Хономер замолчал. Винитар понял: жрец сказал ему всё, что собирался сказать.
«Я не буду благодарить тебя, – проворчал мореплаватель. – Потому что ты пришёл сюда сам и окликнул меня по собственному желанию, а я тебя за язык не тянул. Лучше я тоже расскажу тебе про одного человека. Быть может, его участь заинтересует тебя».
«Кем же он был?»
«Твоим единоверцем. Он носил жреческие одеяния, как и ты, хотя далеко не такие яркие. Я в то время только-только надел меч, а он был уже стар. Его приютили наши соседи, венны из рода Серого Пса. Их дети добывали для него берёсту, и он записывал сказания этого народа».
«Записывал? Вместо того, чтобы обучать их истинной вере? Странный жрец… Стоит ли удивляться, что к возрасту почтенных седин он не сподобился достичь сколько-нибудь высокого сана!»
«Может, ты и прав, но дети веннов приветствовали его так, как приветствовал меня ты, потому что желали порадовать старика.

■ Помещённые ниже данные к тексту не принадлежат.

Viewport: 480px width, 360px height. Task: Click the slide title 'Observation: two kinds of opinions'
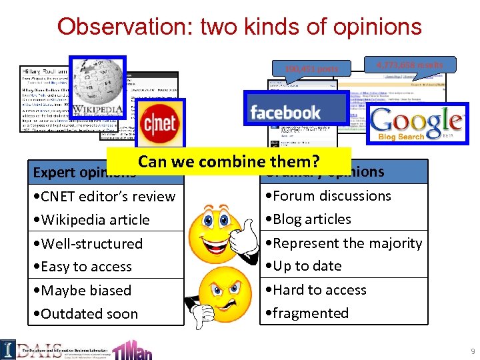[239, 26]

Я думаю, они крепче уважали вашу веру и больше знали о ней, чем те, перед кем ты проповедуешь, Хономер».
«Я поразмыслю над твоими словами, – после некоторого молчания пообещал жрец. – Ибо сказанное разумным язычником бывает куда более достойно работы ума, нежели праздная болтовня иных правоверных. Так что же сталось с этим жрецом? И не припомнишь ли, кунс, как его звали?»
Винитар ответил:
«Как его звали, о том спрашивай не меня, а человека, который держит ручную летучую мышь. Он был в числе веннских детей, слушавших почтенного старца, и в его познаниях ты мог сам убедиться, если только вправду был с ним знаком. Что же до судьбы старика… Он пал от рук комесов моего отца, когда они с оружием явились на праздник, куда их звали гостями. А берестяные книги, которые он составлял несколько зим, были брошены комесами в костёр. И это я уже видел сам».

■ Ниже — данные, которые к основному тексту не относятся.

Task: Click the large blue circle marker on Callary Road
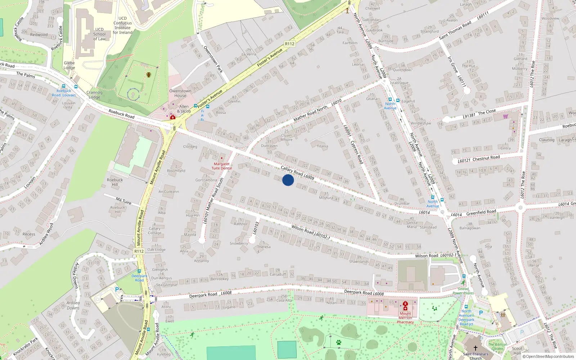point(288,180)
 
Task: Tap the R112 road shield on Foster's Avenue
point(289,44)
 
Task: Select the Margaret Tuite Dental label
point(221,166)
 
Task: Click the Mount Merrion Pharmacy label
point(405,318)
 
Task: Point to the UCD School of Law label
point(99,34)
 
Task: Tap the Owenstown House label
point(180,93)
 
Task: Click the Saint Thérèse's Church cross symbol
point(475,348)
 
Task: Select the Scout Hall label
point(517,351)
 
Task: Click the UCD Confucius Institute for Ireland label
point(122,25)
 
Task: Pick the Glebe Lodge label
point(69,65)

«Никому не дано знать, где и как оборвётся его жизненный путь, – вздохнул Хономер. – И чего будет стоить труд целой жизни на суде Близнецов… каким бы значительным он нам самим ни казался. Спасибо тебе за беседу, сын Винитария…»

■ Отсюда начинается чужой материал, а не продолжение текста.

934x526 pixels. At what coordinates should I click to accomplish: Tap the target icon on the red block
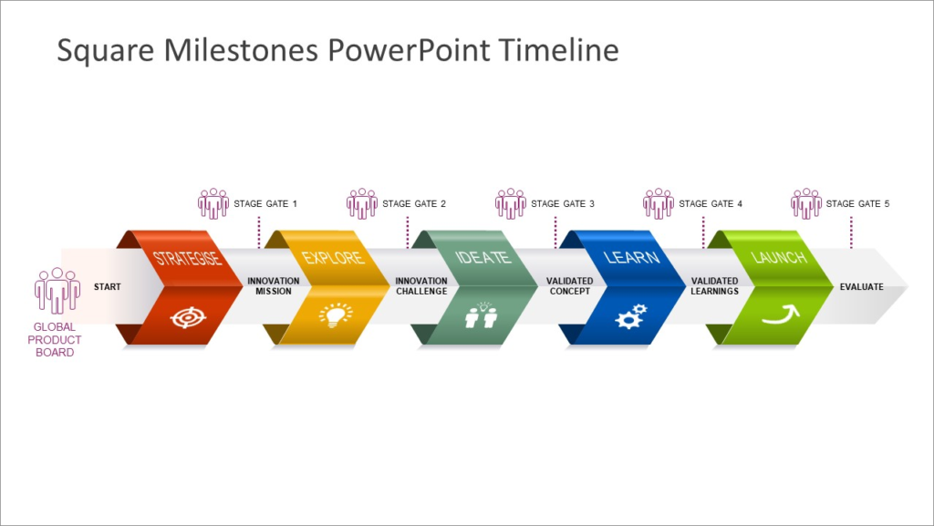pyautogui.click(x=188, y=317)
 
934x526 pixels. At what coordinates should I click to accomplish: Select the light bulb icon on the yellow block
pyautogui.click(x=335, y=315)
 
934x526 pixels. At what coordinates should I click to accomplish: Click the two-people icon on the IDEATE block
pyautogui.click(x=481, y=315)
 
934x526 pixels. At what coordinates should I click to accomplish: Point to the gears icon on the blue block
pyautogui.click(x=630, y=315)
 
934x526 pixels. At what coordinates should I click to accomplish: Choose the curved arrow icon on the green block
pyautogui.click(x=779, y=315)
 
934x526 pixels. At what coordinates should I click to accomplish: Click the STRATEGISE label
pyautogui.click(x=187, y=258)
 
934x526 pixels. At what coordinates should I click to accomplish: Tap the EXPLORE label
pyautogui.click(x=334, y=258)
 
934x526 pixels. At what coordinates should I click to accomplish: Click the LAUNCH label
pyautogui.click(x=779, y=258)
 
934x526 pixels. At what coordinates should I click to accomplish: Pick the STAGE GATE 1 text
pyautogui.click(x=265, y=204)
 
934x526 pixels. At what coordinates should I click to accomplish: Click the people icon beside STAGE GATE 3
pyautogui.click(x=510, y=203)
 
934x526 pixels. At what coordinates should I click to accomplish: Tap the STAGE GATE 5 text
pyautogui.click(x=857, y=204)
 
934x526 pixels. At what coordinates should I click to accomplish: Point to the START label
pyautogui.click(x=107, y=287)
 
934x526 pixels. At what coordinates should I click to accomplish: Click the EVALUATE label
pyautogui.click(x=861, y=287)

«И тебе спасибо. Ты славно позабавил меня», – отозвался молодой кунс. Позабавил – такова была у сегванов высшая похвала за рассказ, и он надеялся, что Хономер ещё не успел этого позабыть.
Жрец вновь едва заметно поклонился ему и, повернувшись, зашагал прочь по деревянной мостовой, опиравшейся на несокрушимые дубовые сваи. Он не прибавил ни слова, но Винитар разбирался в людях, пожалуй, не хуже, чем его давно погибший отец. И он понял – повесть о старом жреце глубоко зацепила Хономера. Винитар не отказался бы узнать почему.
А вот что он знал со всей определённостью – это то, что по окончании погрузки он скажет дружине: «Наш остров простоял в океане четыре тысячи лет, и даже великаны не много нового сотворят с ним за месяц или два, на которые мы задержимся. Я надумал сперва посетить Тин-Вилену!»
А ещё он знал, что Хономер тоже видел людские сердца насквозь, точно опытный мореплаватель – очертания волн и свечение воды, идущее из глубин. И значит, тин-виленский ученик Близнецов наверняка уже догадался, что кунса надобно в самом скором времени ожидать в гости…
…Винитар встрепенулся, как от толчка. Но не оттого, что палуба «косатки» представляла собой слишком жёсткое ложе, – он не был избалован и очень редко позволял себе спать на чём-либо более мягком. Нет, Винитара пробудило от наползавшей дремоты явственное ощущение близкой опасности. Опасности безымянной, неотвратимой и грозной!..
9
Притча – букв. „случай“, короткий поучительный рассказ о событии, некогда (по мнению рассказчика) происшедшем в действительности.